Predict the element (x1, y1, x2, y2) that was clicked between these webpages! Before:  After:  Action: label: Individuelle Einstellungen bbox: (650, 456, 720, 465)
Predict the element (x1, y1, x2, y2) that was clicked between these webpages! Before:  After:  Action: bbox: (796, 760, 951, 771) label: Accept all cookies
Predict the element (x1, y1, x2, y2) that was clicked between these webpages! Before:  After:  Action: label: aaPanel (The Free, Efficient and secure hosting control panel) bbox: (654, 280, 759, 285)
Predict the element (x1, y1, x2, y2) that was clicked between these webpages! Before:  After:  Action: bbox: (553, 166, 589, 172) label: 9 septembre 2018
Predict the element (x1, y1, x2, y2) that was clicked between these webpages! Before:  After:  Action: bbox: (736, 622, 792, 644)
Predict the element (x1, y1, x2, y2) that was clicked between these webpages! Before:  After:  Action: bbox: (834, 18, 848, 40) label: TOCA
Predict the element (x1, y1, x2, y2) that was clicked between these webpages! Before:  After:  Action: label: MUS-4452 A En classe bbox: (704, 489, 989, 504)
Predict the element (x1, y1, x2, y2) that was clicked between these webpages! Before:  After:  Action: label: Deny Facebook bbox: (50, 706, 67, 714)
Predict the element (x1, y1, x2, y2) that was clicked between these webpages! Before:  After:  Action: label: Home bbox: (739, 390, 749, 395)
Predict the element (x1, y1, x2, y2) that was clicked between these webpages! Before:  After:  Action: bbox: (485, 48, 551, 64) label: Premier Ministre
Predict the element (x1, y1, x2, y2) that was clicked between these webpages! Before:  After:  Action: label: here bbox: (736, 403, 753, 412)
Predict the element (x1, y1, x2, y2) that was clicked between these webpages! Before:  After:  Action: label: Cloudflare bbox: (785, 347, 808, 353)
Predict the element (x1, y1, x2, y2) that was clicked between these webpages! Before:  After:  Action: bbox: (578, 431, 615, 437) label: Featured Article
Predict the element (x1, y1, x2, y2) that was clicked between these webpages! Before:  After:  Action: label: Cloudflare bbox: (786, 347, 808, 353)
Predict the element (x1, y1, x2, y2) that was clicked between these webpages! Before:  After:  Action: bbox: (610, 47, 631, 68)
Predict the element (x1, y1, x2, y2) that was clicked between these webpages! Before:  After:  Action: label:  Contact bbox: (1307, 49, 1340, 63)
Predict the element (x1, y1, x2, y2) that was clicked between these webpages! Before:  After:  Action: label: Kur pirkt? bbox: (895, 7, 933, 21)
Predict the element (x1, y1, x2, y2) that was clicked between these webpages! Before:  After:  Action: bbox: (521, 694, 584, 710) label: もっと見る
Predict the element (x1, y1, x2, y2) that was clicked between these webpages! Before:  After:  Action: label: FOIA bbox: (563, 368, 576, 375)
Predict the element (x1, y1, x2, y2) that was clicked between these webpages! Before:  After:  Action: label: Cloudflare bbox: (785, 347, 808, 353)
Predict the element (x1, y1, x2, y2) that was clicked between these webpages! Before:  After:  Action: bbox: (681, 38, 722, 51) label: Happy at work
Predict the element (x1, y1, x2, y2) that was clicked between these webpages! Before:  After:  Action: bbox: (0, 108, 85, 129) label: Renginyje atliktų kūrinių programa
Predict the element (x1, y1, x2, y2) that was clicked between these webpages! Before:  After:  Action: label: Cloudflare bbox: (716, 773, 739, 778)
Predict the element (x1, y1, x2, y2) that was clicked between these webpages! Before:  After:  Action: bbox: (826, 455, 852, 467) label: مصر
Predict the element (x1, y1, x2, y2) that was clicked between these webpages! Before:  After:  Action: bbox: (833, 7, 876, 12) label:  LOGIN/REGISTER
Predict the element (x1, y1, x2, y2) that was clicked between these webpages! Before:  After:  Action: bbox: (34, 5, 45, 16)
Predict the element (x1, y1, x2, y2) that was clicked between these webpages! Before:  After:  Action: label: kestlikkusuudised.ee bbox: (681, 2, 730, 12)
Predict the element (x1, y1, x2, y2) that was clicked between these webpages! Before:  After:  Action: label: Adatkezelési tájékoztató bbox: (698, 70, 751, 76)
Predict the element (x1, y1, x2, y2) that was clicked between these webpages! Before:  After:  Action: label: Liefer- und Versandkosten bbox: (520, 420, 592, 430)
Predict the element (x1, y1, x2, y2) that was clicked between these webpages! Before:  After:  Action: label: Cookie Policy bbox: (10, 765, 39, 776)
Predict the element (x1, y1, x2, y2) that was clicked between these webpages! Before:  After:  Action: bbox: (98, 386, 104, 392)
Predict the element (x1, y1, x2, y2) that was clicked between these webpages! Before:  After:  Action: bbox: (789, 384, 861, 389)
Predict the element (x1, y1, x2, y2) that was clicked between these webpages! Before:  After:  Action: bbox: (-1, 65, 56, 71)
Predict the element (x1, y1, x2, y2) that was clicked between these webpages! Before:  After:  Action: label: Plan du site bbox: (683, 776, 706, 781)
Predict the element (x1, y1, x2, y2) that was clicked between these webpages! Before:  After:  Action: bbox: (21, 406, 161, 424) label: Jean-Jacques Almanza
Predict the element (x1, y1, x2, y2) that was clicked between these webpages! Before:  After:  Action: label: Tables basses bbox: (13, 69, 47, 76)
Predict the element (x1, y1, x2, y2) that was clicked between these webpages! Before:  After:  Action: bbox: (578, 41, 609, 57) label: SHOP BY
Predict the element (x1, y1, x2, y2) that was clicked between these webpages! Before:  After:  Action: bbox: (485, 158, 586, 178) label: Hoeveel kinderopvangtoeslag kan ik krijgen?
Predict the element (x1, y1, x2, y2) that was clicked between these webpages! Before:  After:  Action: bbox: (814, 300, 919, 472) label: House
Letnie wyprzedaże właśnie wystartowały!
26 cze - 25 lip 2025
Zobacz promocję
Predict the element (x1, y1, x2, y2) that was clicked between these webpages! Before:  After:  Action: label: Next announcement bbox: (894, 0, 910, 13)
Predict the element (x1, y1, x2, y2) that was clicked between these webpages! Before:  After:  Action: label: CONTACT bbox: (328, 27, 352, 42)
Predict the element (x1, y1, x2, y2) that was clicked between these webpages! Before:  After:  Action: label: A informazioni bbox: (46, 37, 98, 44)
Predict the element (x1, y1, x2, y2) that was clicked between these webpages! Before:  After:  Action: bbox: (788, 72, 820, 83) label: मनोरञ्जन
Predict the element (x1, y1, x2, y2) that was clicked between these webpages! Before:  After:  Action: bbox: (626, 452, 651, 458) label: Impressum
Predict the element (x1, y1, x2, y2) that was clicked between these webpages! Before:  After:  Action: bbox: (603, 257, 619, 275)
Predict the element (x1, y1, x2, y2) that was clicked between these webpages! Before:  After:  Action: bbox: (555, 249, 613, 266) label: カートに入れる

### Task goal
Copy each record above word for word, keeping every line in its original order and changing nothing.

### Exercise result
Predict the element (x1, y1, x2, y2) that was clicked between these webpages! Before:  After:  Action: label: Individuelle Einstellungen bbox: (650, 456, 720, 465)
Predict the element (x1, y1, x2, y2) that was clicked between these webpages! Before:  After:  Action: bbox: (796, 760, 951, 771) label: Accept all cookies
Predict the element (x1, y1, x2, y2) that was clicked between these webpages! Before:  After:  Action: label: aaPanel (The Free, Efficient and secure hosting control panel) bbox: (654, 280, 759, 285)
Predict the element (x1, y1, x2, y2) that was clicked between these webpages! Before:  After:  Action: bbox: (553, 166, 589, 172) label: 9 septembre 2018
Predict the element (x1, y1, x2, y2) that was clicked between these webpages! Before:  After:  Action: bbox: (736, 622, 792, 644)
Predict the element (x1, y1, x2, y2) that was clicked between these webpages! Before:  After:  Action: bbox: (834, 18, 848, 40) label: TOCA
Predict the element (x1, y1, x2, y2) that was clicked between these webpages! Before:  After:  Action: label: MUS-4452 A En classe bbox: (704, 489, 989, 504)
Predict the element (x1, y1, x2, y2) that was clicked between these webpages! Before:  After:  Action: label: Deny Facebook bbox: (50, 706, 67, 714)
Predict the element (x1, y1, x2, y2) that was clicked between these webpages! Before:  After:  Action: label: Home bbox: (739, 390, 749, 395)
Predict the element (x1, y1, x2, y2) that was clicked between these webpages! Before:  After:  Action: bbox: (485, 48, 551, 64) label: Premier Ministre
Predict the element (x1, y1, x2, y2) that was clicked between these webpages! Before:  After:  Action: label: here bbox: (736, 403, 753, 412)
Predict the element (x1, y1, x2, y2) that was clicked between these webpages! Before:  After:  Action: label: Cloudflare bbox: (785, 347, 808, 353)
Predict the element (x1, y1, x2, y2) that was clicked between these webpages! Before:  After:  Action: bbox: (578, 431, 615, 437) label: Featured Article
Predict the element (x1, y1, x2, y2) that was clicked between these webpages! Before:  After:  Action: label: Cloudflare bbox: (786, 347, 808, 353)
Predict the element (x1, y1, x2, y2) that was clicked between these webpages! Before:  After:  Action: bbox: (610, 47, 631, 68)
Predict the element (x1, y1, x2, y2) that was clicked between these webpages! Before:  After:  Action: label:  Contact bbox: (1307, 49, 1340, 63)
Predict the element (x1, y1, x2, y2) that was clicked between these webpages! Before:  After:  Action: label: Kur pirkt? bbox: (895, 7, 933, 21)
Predict the element (x1, y1, x2, y2) that was clicked between these webpages! Before:  After:  Action: bbox: (521, 694, 584, 710) label: もっと見る
Predict the element (x1, y1, x2, y2) that was clicked between these webpages! Before:  After:  Action: label: FOIA bbox: (563, 368, 576, 375)
Predict the element (x1, y1, x2, y2) that was clicked between these webpages! Before:  After:  Action: label: Cloudflare bbox: (785, 347, 808, 353)
Predict the element (x1, y1, x2, y2) that was clicked between these webpages! Before:  After:  Action: bbox: (681, 38, 722, 51) label: Happy at work
Predict the element (x1, y1, x2, y2) that was clicked between these webpages! Before:  After:  Action: bbox: (0, 108, 85, 129) label: Renginyje atliktų kūrinių programa
Predict the element (x1, y1, x2, y2) that was clicked between these webpages! Before:  After:  Action: label: Cloudflare bbox: (716, 773, 739, 778)
Predict the element (x1, y1, x2, y2) that was clicked between these webpages! Before:  After:  Action: bbox: (826, 455, 852, 467) label: مصر
Predict the element (x1, y1, x2, y2) that was clicked between these webpages! Before:  After:  Action: bbox: (833, 7, 876, 12) label:  LOGIN/REGISTER
Predict the element (x1, y1, x2, y2) that was clicked between these webpages! Before:  After:  Action: bbox: (34, 5, 45, 16)
Predict the element (x1, y1, x2, y2) that was clicked between these webpages! Before:  After:  Action: label: kestlikkusuudised.ee bbox: (681, 2, 730, 12)
Predict the element (x1, y1, x2, y2) that was clicked between these webpages! Before:  After:  Action: label: Adatkezelési tájékoztató bbox: (698, 70, 751, 76)
Predict the element (x1, y1, x2, y2) that was clicked between these webpages! Before:  After:  Action: label: Liefer- und Versandkosten bbox: (520, 420, 592, 430)
Predict the element (x1, y1, x2, y2) that was clicked between these webpages! Before:  After:  Action: label: Cookie Policy bbox: (10, 765, 39, 776)
Predict the element (x1, y1, x2, y2) that was clicked between these webpages! Before:  After:  Action: bbox: (98, 386, 104, 392)
Predict the element (x1, y1, x2, y2) that was clicked between these webpages! Before:  After:  Action: bbox: (789, 384, 861, 389)
Predict the element (x1, y1, x2, y2) that was clicked between these webpages! Before:  After:  Action: bbox: (-1, 65, 56, 71)
Predict the element (x1, y1, x2, y2) that was clicked between these webpages! Before:  After:  Action: label: Plan du site bbox: (683, 776, 706, 781)
Predict the element (x1, y1, x2, y2) that was clicked between these webpages! Before:  After:  Action: bbox: (21, 406, 161, 424) label: Jean-Jacques Almanza
Predict the element (x1, y1, x2, y2) that was clicked between these webpages! Before:  After:  Action: label: Tables basses bbox: (13, 69, 47, 76)
Predict the element (x1, y1, x2, y2) that was clicked between these webpages! Before:  After:  Action: bbox: (578, 41, 609, 57) label: SHOP BY
Predict the element (x1, y1, x2, y2) that was clicked between these webpages! Before:  After:  Action: bbox: (485, 158, 586, 178) label: Hoeveel kinderopvangtoeslag kan ik krijgen?
Predict the element (x1, y1, x2, y2) that was clicked between these webpages! Before:  After:  Action: bbox: (814, 300, 919, 472) label: House
Letnie wyprzedaże właśnie wystartowały!
26 cze - 25 lip 2025
Zobacz promocję
Predict the element (x1, y1, x2, y2) that was clicked between these webpages! Before:  After:  Action: label: Next announcement bbox: (894, 0, 910, 13)
Predict the element (x1, y1, x2, y2) that was clicked between these webpages! Before:  After:  Action: label: CONTACT bbox: (328, 27, 352, 42)
Predict the element (x1, y1, x2, y2) that was clicked between these webpages! Before:  After:  Action: label: A informazioni bbox: (46, 37, 98, 44)
Predict the element (x1, y1, x2, y2) that was clicked between these webpages! Before:  After:  Action: bbox: (788, 72, 820, 83) label: मनोरञ्जन
Predict the element (x1, y1, x2, y2) that was clicked between these webpages! Before:  After:  Action: bbox: (626, 452, 651, 458) label: Impressum
Predict the element (x1, y1, x2, y2) that was clicked between these webpages! Before:  After:  Action: bbox: (603, 257, 619, 275)
Predict the element (x1, y1, x2, y2) that was clicked between these webpages! Before:  After:  Action: bbox: (555, 249, 613, 266) label: カートに入れる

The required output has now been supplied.